Kutipan Pilihan:

##########

• Beranda
  • Berita
  • "Siak Hijau", sumbangsih Indonesia kurangi perubahan iklim dunia

"Siak Hijau", sumbangsih Indonesia kurangi perubahan iklim dunia

11 Oktober 2019 11:22 WIB
"Siak Hijau", sumbangsih Indonesia kurangi perubahan iklim dunia
Taman Nasional Zamrud di Kabupaten SIak, Provinsi Riau seluas 31.480 hektare merupakan habitat hutan rawa gambut terbesar di dunia dan menjadi program "Siak Hijau" Pemkab Siak. Di kawasan ini terbagi atas zona inti, zona rimba, zona pemanfaatan, zona tradisional, zona rehabilitasi, dan zona khusus. (ANTARA/Andi Jauhari/HO-Explore Siak)

Bila memberikan manfaat ekonomi, otomatis masyarakat akan tetap menjaga lahan.

"Mencegah jauh lebih baik ketimbang mengatasi". Pernyataan itu, sering kita dengar berkaitan dengan persoalan kesehatan, khususnya pada hal yang berhubungan dengan penyakit.

Acapkali, saran, nasihat dan anjuran itu bisa didengar tatkala seseorang yang menderita suatu penyakit datang dan berkonsultasi dengan tenaga kesehatan, apakah dokter maupun paramedis lainnya. Makna anjurannya, mencegah penyakit jauh lebih baik dibandingkan mengobati atau mengatasi penyakit itu.

##########

Data Mentah:
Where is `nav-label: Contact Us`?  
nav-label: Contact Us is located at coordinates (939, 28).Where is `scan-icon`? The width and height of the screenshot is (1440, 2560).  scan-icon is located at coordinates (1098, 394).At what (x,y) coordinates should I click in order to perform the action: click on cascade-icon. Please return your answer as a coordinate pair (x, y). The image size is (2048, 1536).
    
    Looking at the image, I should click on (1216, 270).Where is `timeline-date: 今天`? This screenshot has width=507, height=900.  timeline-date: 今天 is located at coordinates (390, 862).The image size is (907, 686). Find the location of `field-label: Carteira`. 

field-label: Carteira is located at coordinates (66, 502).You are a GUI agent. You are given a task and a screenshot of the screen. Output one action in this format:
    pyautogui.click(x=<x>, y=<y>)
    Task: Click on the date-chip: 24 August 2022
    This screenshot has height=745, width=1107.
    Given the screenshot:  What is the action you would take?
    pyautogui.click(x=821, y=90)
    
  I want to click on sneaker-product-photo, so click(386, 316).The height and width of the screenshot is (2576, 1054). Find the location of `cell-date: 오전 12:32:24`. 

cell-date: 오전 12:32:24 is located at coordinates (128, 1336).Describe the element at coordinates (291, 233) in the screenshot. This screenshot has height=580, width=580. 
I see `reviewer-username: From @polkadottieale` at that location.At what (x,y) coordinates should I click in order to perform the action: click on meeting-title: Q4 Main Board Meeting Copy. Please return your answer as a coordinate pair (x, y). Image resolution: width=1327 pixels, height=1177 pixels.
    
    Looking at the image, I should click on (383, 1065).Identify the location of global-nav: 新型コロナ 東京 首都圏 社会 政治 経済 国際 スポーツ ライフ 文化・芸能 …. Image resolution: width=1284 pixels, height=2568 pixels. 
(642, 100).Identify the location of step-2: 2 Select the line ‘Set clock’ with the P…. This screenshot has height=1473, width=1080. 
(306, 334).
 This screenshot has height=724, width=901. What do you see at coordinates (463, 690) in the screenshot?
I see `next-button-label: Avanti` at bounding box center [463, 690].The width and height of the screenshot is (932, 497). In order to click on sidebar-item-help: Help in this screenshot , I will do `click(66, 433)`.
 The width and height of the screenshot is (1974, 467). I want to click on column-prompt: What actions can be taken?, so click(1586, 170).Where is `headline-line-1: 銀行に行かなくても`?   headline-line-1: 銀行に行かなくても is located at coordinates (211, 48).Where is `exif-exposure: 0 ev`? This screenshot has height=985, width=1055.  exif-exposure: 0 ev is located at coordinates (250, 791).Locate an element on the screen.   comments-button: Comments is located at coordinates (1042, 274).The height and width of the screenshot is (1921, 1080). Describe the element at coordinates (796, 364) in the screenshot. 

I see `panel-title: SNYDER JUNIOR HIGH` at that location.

##########

Permintaan 1: Tuliskan dengan persis bagian artikel tentang program "Siak Hijau" yang dibuka dengan kata-kata "11 Oktober 2019" dan ditutup dengan kata-kata "berhubungan dengan penyakit.".
Permintaan 2: Teruskan artikel tentang program "Siak Hijau" dari titik tempat artikel itu berhenti.
Materi di atas berasal dari sumber yang berbeda.

Jawaban Tertulis 1:
11 Oktober 2019 11:22 WIB
"Siak Hijau", sumbangsih Indonesia kurangi perubahan iklim dunia
Taman Nasional Zamrud di Kabupaten SIak, Provinsi Riau seluas 31.480 hektare merupakan habitat hutan rawa gambut terbesar di dunia dan menjadi program "Siak Hijau" Pemkab Siak. Di kawasan ini terbagi atas zona inti, zona rimba, zona pemanfaatan, zona tradisional, zona rehabilitasi, dan zona khusus. (ANTARA/Andi Jauhari/HO-Explore Siak)

Bila memberikan manfaat ekonomi, otomatis masyarakat akan tetap menjaga lahan.

"Mencegah jauh lebih baik ketimbang mengatasi". Pernyataan itu, sering kita dengar berkaitan dengan persoalan kesehatan, khususnya pada hal yang berhubungan dengan penyakit.

Jawaban Tertulis 2:
Namun, pernyataan seperti itu tidak hanya dimonopoli dalam sektor kesehatan. Di bidang lingkungan hidup pun, hal itu juga kontekstual.

Adalah Bupati Siak, Provinsi Riau Alfedri, yang mencuatkan "Mencegah jauh lebih baik ketimbang mengatasi" dalam kaitan mencegah bencana kebakaran hutan dan lahan (karhutla) agar tidak terus terjadi di daerah itu.

Pada pemaparannya saat menjadi pembicara pada kegiatan bertajuk "Sebuah Masa Depan Positif Bagi Hutan: Merangkai Gotong Royong untuk Siak Hijau" pada rangkaian Lingkar Temu Kabupaten Lestari (LTKL) 2019 dalam rangkaian Festival Kabupaten Lestari (FKL) II di Gedung Daerah Sultan Syarif Kasim, Kabupaten Siak, Kamis (10/10) 2019, ia menceritakan perjalanan bagaimana Siak akhirnya harus berkomitmen untuk tidak harus terus-menerus dilanda bencana karhutla, terlebih daerah itu adalah kawasan lahan gambut yang sangat rentan terbakar.
 
Bupati Siak, Provinsi Riau H Alfedri saat paparan bertema "Sebuah Masa Depan Positif Bagi Hutan: Merangkai Gotong Royong untuk Siak Hijau" pada rangkaian Lingkar Temu Kabupaten Lestari (LTKL) 2019 dalam rangkaian Festival Kabupaten Lestari (FKL) II di Gedung Daerah Siak, Kamis (10/10/2019). (ANTARA/HO/Humas FKTL).


Pada Selasa (8/10), dalam diskusi dengan media massa -- yang juga dihadiri Kepala Badan Restorasi Gambut (BRG) Nazir Foead -- Bupati Siak mengangkat persoalan karhutla yang masih terus terjadi di Indonesia.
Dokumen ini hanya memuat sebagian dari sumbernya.